— Его можно спасти? — Уттобрик смотрел на тело так, словно ожидал, что оно рассыплется в прах у него на глазах. — Вы в состоянии это сделать?
Вазул покачал головой:
— Не я, ваша светлость. Но в Кроненгреде, несомненно, есть человек, который может вернуть его к жизни, если только это вообще по силам смертному.
Герцог кивнул:
— Госпожа Травница.
— Однако, — торопливо продолжал канцлер, — мы не можем оставить его здесь… сегодня вечером бал… нужно все решить до начала праздника, на котором мы оба должны появиться, если не хотим вызвать лишних пересудов. Большая часть слуг во время бала будет в западном крыле. — Вазул успел закатать намокший от крови рукав и теперь развязывал жгут, которым была перетянута артерия. — Значит, остается… Черная Башня. Герцог прикусил нижнюю губу.

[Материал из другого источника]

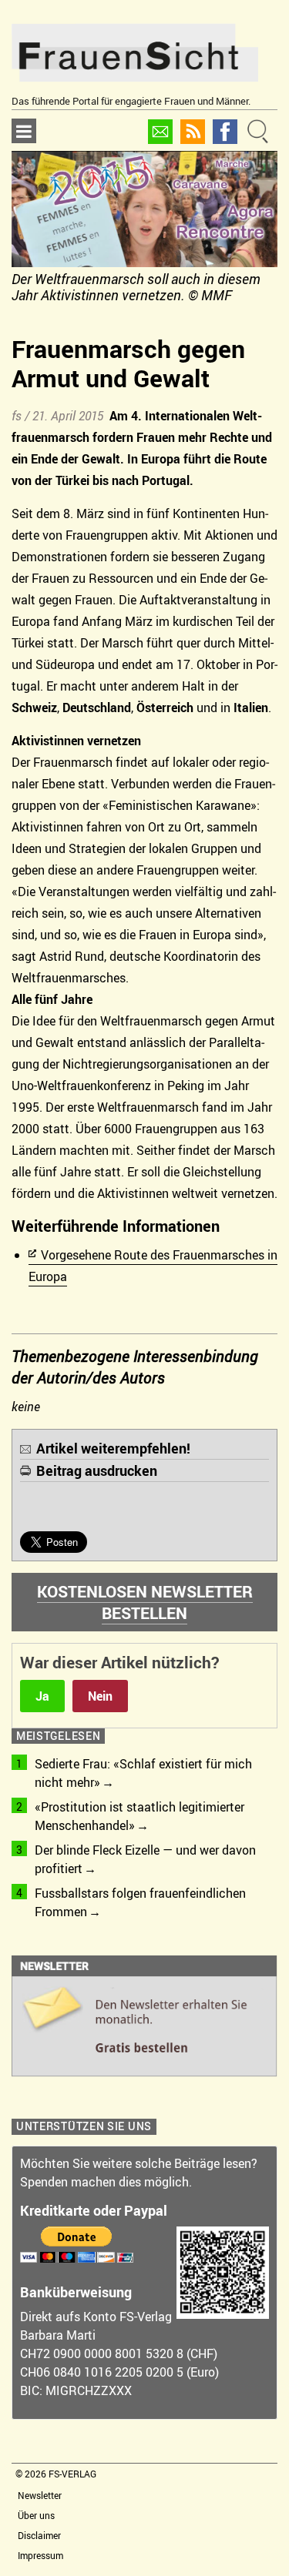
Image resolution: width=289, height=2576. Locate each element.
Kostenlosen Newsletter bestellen (145, 1602)
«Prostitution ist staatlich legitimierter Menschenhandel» (139, 1816)
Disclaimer (39, 2535)
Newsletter (40, 2495)
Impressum (40, 2555)
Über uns (36, 2515)
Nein (100, 1696)
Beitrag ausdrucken (96, 1470)
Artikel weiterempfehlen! (113, 1448)
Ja (42, 1696)
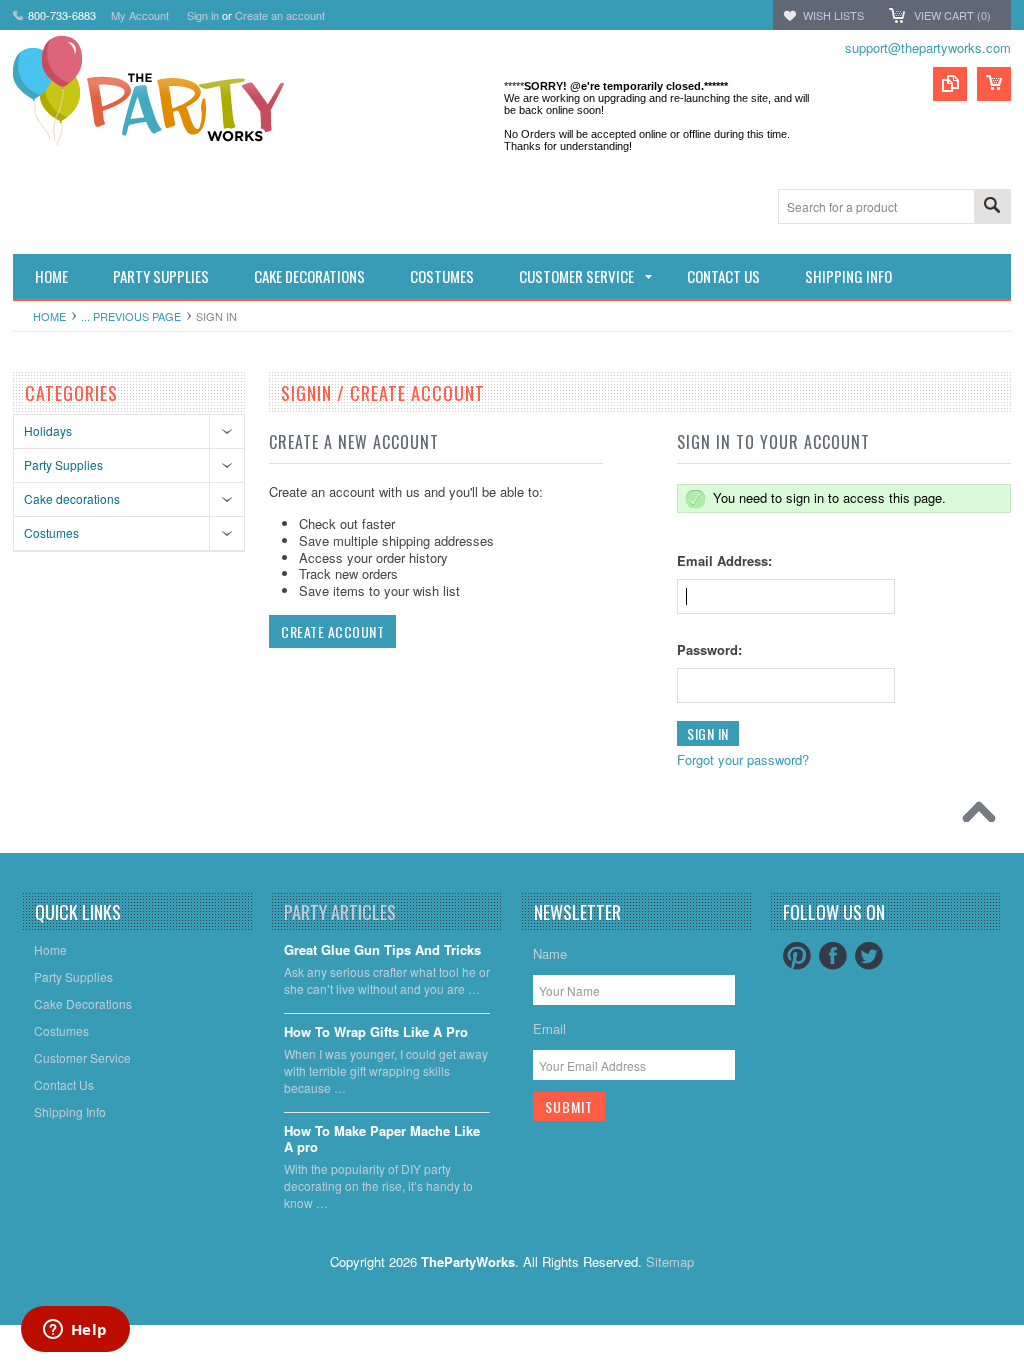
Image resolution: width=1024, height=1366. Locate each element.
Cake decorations (72, 498)
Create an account (280, 15)
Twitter (869, 956)
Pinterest (797, 956)
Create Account (332, 631)
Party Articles (340, 912)
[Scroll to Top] (984, 817)
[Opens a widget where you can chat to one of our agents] (75, 1331)
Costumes (51, 532)
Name (550, 953)
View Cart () (952, 15)
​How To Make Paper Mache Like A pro (382, 1140)
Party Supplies (63, 464)
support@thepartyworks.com (928, 47)
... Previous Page (131, 316)
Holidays (48, 430)
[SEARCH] (992, 207)
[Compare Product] (950, 84)
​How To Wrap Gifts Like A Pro (376, 1032)
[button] (1023, 1365)
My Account (140, 15)
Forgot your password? (743, 759)
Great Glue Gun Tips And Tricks (382, 950)
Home (49, 316)
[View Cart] (994, 84)
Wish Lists (833, 15)
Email (549, 1028)
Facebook (833, 956)
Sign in (203, 15)
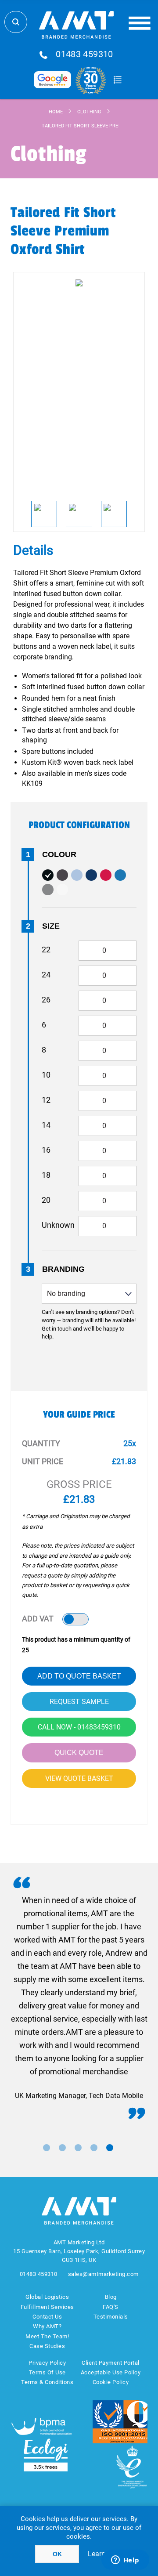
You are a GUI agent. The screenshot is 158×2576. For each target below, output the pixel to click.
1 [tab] (46, 2147)
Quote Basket (117, 80)
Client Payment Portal (111, 2362)
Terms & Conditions (47, 2382)
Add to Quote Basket (79, 1676)
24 (46, 974)
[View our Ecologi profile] (46, 2455)
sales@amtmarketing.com (103, 2274)
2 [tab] (62, 2147)
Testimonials (110, 2316)
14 (46, 1124)
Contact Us (47, 2316)
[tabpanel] (79, 1998)
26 (46, 999)
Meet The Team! (47, 2336)
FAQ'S (110, 2307)
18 (46, 1174)
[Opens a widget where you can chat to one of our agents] (125, 2561)
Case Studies (47, 2346)
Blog (111, 2297)
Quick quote (79, 1752)
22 (46, 949)
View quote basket (79, 1778)
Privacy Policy (47, 2362)
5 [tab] (109, 2147)
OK (57, 2554)
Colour (59, 854)
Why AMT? (47, 2326)
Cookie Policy (111, 2382)
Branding (63, 1269)
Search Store (15, 22)
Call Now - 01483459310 (79, 1727)
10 (46, 1074)
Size (51, 926)
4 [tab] (93, 2147)
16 (46, 1149)
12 (46, 1099)
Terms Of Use (47, 2372)
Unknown (58, 1225)
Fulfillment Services (47, 2307)
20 (46, 1200)
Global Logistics (47, 2297)
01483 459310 (84, 54)
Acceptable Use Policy (111, 2372)
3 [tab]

— Да, там полвека никого не было, с тех пор как умер герцог Ротонбрик. Но как нам доставить его туда?
— Только по потайному ходу, ваша светлость. И мне нужна помощь, чтобы перенести его, поскольку я один не справлюсь. Дарнекс…
Герцог смотрел на распростертого у его ног человека так, будто надеялся, что тот исчезнет благодаря силе его взгляда.
— Дарнекс, — медленно повторил он. — По крайней мере, этот человек мне предан, иначе я уже давно был бы мертв.
Волоча за собой по полу край парадного облачения, он подошел к висевшему на противоположной стене колокольчику и дважды позвонил.
Разумеется, Дарнекс, его камердинер, не мог не оказаться на месте: верный слуга тотчас прибежал из гардеробной, где готовил одежду для бала. Сколько времени приходится тратить на то, чтобы облачиться в эти праздничные одеяния!.. К сожалению, подумал Уттобрик, подобных торжественных выходов предстоит еще немало — по крайней мере до тех пор, пока тщательно продуманные планы не принесут свои плоды.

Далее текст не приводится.